Missing the point. That line doesn't do anything by itself.
Obviously we're not going to have Wireshark innards built with 10 lines of python (or whatever other language). However, the fact that such an easy to use, high level library available for packet inspection allowing one to build a quick AP scanner is completely relevant.
My point is that the title is not really useful. Something along the lines of 'Using the Scapy library for wireless packet inspection' would be more reasonable. All this 'whatever with N lines' articles when you are using a 200MB tool stack really makes no sense. This is not a 1k demo where character count matters at all.

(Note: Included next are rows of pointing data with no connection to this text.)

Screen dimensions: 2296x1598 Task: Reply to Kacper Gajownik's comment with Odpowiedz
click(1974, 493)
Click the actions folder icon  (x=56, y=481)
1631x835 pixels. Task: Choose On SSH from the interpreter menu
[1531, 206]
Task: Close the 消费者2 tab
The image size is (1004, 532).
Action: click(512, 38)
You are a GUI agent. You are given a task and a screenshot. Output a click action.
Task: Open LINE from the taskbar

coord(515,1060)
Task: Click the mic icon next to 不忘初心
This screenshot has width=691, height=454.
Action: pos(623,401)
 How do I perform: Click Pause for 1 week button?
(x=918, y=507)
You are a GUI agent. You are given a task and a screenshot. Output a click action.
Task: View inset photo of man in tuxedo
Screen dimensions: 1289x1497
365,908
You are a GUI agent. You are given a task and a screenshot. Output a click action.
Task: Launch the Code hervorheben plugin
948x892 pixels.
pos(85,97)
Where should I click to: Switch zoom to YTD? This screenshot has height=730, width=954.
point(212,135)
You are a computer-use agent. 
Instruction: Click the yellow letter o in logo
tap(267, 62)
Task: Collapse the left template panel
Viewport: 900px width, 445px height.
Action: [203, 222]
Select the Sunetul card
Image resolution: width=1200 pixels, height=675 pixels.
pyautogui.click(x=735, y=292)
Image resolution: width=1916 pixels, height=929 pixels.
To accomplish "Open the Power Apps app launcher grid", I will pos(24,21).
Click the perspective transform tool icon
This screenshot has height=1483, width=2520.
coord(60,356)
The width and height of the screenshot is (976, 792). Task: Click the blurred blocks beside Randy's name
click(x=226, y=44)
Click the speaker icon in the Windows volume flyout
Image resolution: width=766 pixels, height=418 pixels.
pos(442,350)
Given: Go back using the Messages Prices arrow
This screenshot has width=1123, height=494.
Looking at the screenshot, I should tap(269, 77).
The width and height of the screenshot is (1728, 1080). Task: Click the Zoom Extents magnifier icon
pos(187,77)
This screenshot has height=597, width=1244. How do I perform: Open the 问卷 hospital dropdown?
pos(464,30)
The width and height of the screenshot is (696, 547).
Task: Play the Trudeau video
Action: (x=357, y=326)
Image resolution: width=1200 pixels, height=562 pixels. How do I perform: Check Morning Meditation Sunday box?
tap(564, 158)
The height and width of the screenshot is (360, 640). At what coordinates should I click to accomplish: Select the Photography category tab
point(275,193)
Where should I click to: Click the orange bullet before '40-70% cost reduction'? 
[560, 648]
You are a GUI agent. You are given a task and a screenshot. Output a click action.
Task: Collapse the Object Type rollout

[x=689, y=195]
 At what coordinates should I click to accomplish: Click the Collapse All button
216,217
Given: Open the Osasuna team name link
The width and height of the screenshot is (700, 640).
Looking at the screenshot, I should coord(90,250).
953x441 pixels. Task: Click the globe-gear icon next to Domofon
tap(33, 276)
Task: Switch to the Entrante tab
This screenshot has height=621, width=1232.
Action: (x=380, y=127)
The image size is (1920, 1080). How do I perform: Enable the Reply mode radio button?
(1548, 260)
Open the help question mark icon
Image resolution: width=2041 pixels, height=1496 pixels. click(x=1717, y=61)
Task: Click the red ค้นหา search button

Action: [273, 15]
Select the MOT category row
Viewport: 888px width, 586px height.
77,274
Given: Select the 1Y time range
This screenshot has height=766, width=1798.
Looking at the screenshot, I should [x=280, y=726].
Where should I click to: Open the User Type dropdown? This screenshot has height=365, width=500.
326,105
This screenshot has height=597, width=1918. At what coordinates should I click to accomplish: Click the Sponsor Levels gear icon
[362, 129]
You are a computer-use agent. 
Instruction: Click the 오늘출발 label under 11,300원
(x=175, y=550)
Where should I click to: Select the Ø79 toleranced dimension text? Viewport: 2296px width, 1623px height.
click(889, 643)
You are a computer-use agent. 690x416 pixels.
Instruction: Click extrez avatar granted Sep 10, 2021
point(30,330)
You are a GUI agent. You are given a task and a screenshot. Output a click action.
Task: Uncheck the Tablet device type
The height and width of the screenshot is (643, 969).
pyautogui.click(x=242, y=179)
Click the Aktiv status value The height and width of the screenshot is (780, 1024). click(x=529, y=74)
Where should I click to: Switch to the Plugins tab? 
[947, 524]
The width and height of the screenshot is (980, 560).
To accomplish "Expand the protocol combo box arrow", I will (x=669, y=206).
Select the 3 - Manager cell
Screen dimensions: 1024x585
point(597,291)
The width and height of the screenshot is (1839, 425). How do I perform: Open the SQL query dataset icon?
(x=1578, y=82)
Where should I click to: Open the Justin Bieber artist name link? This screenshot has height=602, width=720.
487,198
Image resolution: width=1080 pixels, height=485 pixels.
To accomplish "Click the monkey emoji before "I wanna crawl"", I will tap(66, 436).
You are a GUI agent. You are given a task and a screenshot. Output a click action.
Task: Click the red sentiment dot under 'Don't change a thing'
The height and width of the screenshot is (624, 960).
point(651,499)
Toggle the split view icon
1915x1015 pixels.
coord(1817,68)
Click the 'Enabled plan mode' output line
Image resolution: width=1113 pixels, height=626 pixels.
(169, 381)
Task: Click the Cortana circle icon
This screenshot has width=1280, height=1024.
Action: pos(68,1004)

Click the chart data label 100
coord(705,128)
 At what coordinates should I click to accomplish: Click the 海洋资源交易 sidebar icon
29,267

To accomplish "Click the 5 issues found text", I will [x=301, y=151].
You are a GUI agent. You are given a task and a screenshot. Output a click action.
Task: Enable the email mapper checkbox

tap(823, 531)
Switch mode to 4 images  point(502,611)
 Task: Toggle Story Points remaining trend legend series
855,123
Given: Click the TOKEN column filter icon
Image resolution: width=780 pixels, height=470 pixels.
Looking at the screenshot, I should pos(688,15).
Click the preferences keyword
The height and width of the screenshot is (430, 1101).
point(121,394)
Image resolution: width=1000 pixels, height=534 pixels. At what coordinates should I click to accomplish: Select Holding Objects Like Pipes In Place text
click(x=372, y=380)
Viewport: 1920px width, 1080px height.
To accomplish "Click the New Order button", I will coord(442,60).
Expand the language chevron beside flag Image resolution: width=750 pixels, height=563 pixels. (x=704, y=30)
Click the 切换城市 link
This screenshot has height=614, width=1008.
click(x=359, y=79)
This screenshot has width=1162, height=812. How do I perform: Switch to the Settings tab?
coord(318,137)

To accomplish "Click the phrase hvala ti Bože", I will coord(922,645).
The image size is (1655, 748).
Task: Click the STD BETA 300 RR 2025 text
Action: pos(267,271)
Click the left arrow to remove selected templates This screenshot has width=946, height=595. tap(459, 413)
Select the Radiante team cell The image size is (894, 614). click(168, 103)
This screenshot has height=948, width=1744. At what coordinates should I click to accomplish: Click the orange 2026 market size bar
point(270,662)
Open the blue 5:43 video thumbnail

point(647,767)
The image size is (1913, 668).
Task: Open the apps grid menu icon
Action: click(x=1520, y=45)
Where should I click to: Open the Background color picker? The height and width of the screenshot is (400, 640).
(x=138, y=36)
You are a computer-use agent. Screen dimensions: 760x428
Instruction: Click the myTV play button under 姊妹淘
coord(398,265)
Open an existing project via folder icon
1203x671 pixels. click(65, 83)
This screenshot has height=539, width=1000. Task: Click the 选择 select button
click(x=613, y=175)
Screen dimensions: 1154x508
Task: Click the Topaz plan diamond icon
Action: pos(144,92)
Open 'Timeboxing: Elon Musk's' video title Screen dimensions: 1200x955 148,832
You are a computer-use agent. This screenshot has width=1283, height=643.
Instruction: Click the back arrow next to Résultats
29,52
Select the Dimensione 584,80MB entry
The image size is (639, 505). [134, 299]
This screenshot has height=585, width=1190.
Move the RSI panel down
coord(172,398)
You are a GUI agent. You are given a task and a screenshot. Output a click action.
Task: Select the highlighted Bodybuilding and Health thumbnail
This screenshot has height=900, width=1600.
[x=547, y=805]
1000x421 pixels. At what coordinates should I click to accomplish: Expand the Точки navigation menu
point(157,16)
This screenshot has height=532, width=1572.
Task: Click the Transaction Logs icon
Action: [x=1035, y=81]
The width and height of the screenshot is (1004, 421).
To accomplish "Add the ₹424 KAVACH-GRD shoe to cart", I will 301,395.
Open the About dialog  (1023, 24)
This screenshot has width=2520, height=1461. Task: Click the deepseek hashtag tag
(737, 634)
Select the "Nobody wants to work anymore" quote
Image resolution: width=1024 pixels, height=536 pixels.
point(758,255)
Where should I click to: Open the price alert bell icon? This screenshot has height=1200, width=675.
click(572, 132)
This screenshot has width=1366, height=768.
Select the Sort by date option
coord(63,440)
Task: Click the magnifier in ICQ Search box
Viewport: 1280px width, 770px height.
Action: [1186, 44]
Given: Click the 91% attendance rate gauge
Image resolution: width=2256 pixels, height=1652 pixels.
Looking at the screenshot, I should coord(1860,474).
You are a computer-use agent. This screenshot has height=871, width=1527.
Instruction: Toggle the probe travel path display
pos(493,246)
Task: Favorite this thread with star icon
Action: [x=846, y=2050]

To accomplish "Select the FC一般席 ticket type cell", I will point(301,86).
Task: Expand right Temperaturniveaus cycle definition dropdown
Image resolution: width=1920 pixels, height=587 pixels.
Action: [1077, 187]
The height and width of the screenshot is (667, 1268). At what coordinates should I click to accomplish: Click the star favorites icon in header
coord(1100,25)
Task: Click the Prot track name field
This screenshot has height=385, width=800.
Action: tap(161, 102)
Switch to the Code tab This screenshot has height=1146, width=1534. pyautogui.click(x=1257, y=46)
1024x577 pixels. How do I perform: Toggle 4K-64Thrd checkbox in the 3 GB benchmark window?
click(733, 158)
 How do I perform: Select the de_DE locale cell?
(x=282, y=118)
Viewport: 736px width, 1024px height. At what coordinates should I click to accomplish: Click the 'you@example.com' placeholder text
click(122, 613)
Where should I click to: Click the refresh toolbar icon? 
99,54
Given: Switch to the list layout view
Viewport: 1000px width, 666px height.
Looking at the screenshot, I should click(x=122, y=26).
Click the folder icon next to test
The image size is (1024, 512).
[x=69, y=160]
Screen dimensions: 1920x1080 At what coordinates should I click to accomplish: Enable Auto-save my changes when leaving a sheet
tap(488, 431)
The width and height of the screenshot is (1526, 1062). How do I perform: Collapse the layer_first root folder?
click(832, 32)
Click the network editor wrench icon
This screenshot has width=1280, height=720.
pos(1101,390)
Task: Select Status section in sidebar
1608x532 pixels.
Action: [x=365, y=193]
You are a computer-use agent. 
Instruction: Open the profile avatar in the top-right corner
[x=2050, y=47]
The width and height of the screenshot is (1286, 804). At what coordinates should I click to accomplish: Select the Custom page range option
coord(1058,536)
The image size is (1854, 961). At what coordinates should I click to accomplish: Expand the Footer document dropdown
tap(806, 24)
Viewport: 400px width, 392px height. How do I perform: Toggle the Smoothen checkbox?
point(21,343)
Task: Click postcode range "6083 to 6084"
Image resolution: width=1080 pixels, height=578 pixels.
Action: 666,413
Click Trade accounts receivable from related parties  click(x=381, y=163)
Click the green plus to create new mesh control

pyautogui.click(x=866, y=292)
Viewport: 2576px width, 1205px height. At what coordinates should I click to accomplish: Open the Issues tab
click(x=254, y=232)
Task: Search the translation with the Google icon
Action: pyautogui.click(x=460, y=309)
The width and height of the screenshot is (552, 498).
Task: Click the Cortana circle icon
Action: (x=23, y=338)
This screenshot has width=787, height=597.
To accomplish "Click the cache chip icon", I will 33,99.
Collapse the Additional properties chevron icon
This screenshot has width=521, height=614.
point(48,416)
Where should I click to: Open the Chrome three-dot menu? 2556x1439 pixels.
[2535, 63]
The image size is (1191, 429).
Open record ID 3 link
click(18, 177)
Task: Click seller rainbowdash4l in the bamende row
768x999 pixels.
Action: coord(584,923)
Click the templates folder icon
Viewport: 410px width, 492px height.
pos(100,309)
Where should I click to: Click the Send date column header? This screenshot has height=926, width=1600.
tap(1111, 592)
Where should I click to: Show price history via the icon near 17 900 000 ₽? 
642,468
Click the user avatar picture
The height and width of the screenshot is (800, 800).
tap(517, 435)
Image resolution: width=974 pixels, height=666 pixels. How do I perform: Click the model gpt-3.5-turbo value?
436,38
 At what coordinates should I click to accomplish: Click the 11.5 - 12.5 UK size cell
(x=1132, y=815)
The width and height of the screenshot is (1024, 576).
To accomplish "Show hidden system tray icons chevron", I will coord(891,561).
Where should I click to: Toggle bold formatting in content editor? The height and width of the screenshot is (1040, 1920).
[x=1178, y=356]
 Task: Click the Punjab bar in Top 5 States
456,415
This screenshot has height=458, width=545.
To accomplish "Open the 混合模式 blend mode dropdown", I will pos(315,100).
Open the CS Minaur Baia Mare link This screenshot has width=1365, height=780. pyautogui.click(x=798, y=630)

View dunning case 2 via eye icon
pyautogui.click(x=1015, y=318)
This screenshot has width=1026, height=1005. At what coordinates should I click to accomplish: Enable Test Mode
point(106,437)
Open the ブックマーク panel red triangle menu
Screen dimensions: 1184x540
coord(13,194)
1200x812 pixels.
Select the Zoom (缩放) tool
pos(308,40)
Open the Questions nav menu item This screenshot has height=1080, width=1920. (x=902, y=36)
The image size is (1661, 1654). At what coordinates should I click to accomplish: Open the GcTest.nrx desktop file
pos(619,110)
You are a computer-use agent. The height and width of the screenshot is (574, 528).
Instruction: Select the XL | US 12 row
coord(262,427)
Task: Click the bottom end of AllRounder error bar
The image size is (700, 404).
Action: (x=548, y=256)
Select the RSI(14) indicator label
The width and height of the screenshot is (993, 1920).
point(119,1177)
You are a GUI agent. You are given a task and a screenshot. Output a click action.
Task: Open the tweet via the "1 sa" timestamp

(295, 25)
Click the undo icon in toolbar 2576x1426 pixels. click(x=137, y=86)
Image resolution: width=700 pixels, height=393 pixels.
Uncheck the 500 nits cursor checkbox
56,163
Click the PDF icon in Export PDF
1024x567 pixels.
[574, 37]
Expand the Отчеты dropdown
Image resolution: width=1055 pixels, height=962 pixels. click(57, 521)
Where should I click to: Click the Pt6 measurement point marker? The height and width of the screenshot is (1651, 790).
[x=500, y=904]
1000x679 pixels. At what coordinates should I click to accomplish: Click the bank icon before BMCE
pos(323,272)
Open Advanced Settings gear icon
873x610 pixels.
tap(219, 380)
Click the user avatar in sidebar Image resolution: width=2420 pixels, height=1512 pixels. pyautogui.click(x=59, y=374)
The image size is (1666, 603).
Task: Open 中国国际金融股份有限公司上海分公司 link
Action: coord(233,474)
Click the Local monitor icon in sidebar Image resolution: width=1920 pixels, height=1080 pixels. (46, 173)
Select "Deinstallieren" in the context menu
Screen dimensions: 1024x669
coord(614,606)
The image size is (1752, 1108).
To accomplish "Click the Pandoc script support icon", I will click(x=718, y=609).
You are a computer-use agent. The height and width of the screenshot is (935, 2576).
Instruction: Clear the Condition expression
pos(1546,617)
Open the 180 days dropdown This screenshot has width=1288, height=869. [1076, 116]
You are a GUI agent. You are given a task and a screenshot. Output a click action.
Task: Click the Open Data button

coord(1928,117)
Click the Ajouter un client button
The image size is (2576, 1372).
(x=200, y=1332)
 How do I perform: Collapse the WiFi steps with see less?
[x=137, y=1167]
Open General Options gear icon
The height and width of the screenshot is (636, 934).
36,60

It makes total sense when you want to actually sit down and write something like this. The point is that this is an easy, quick-to-hack-together thing, not a big project.
> My point is that the title is not really useful.
For a developer, knowing how many lines are needed to get something done with a given API can be a good indicator of how generally nice it is to work with -- compare Python's URLLib vs the Requests library, for example.
I kind of agree with @adlpz on this. It's like saying, "Serve a website with 1 line of code!" and then running `sudo service apache start`.
Technically correct, but highly misleading. Either way, I hope you realize I'm not being snarky here - just wanted to share my point of view on this. OP's article was great, that's a ridiculously powerful library.
Meh. Strictly speaking you are correct, but deconstructing it, it means that we can never say anything is easy (N lines of codes for small N's being synonymous with 'easy'). Yes, it's actually bloody easy to serve a website, and that's a good thing, and if someone didn't know it was possible, it's been helpful to write that 'tutorial'.
All members of the "Do X in N lines or M minutes" meme are examples of stringing together one or more powerful libraries.
For me, getting the first working example running is often the biggest step. Up until then, you don't know whether what you are doing will work at all. After that, you can start fiddling with it and changing bits and pieces.
Saying "Serve a website with 1 line of code!" and then starting apache with that 1 line is useful, because I can then go from there to changing configurations. Fewer lines for the rough draft => fewer places to mess up in unknown ways.
Is there a problem/drawback with "iw phy phy0 interface add mon0 type monitor" besides using the airmon tool to create a monitor interface? It works nicely with the iw command.